Henry v. Soto-Henry

*618In October 2009, defendant was granted exclusive use and occupancy of the marital residence, where she continues to reside with the parties’ two children. Shortly before a trial on equitable distribution was scheduled to take place, plaintiff transferred the marital residence, which he had purchased several years prior to the marriage, to his aunt, Hilma Gray, and a friend, Michael Pottinger (the purchasers), for $200,000. The purchasers then commenced proceedings in Civil Court seeking to evict defendant.

Defendant is a creditor to plaintiff as to equitable distribution of assets in a pending divorce even though the claim may be unmatured and unliquidated at the time of the conveyance (Debtor and Creditor Law § 270; see Kasinski v Questel, 99 AD2d 396 [1984], appeal dismissed 62 NY2d 977 [1984]; Soldano v Soldano, 66 AD2d 839 [1978]).
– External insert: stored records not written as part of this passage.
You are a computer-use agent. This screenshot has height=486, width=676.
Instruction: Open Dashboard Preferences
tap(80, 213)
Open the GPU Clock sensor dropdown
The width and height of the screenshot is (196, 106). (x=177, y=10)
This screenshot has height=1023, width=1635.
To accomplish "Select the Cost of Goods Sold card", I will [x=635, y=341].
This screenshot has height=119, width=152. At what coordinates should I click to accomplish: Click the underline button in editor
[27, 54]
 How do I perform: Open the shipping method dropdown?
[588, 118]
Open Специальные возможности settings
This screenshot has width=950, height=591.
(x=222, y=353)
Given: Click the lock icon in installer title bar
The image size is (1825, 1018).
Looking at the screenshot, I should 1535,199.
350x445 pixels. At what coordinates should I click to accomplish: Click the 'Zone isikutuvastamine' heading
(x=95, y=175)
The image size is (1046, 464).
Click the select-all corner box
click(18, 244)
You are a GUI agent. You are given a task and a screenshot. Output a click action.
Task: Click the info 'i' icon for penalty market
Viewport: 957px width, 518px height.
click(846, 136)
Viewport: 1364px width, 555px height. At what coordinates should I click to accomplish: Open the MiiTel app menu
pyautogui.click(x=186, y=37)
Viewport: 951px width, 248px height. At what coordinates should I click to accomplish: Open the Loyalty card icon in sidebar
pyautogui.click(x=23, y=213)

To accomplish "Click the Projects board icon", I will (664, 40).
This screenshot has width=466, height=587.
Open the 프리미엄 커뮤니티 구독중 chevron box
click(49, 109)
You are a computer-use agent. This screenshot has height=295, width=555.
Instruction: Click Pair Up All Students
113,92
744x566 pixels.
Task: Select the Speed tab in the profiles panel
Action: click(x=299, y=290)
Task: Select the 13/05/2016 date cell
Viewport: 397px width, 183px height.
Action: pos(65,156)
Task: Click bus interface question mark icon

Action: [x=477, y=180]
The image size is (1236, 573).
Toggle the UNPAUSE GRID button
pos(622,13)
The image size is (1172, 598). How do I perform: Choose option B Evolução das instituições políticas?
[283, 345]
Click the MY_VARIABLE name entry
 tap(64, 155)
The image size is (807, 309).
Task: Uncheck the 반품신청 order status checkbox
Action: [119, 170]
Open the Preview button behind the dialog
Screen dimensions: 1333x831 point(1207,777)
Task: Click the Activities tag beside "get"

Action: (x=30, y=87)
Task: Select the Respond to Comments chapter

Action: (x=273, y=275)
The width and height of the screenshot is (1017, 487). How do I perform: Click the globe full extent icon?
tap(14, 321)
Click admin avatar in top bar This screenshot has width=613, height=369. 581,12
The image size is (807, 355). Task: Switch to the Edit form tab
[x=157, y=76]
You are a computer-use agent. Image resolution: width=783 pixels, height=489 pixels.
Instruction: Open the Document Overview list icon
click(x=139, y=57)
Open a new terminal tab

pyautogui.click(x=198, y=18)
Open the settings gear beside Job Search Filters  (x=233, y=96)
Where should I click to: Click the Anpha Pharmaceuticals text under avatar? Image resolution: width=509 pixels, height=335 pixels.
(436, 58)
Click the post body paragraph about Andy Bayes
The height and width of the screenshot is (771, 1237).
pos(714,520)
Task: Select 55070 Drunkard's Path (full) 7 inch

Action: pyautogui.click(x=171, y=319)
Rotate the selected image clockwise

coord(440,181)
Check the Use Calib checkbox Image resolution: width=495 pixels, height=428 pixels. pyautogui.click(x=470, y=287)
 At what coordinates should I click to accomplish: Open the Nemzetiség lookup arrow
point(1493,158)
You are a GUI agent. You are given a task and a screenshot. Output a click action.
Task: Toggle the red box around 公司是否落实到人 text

Appreciation in the value of the separate property of one spouse due to the direct or indirect contributions of the other spouse would constitute marital property subject to equitable distribution (see Domestic Relations Law § 236 [B] [1] [d] [3]; Hartog v Hartog, 85 NY2d 36, 45-46 [1995]; Price v Price, 69 NY2d 8, 17-18 [1986]).

Defendant’s allegations, if true, show that the sale of the apartment to purchasers was a fraudulent conveyance in that it was made with “actual intent ... to hinder, delay, or defraud” her by defeating the award of exclusive possession and depriving her of her potential equitable share in the apartment (Debt- or and Creditor Law § 276; see also Spencer v Hylton-Spencer, 273 AD2d 374, 374-375 [2000], lv denied 96 NY2d 708 [2001]). In support, defendant pointed to many badges of fraud, including the timing of the sale, shortly before a hearing on equitable distribution was to commence, and the transfer of the apartment to plaintiffs aunt and friend, who were aware that defendant occupied the apartment (see Dempster v Overview Equities, 4 AD3d 495 [2004], lv denied 3 NY3d 612 [2004]). Plaintiffs assertion that the sale was necessary to avoid foreclosure did not utterly refute these contentions.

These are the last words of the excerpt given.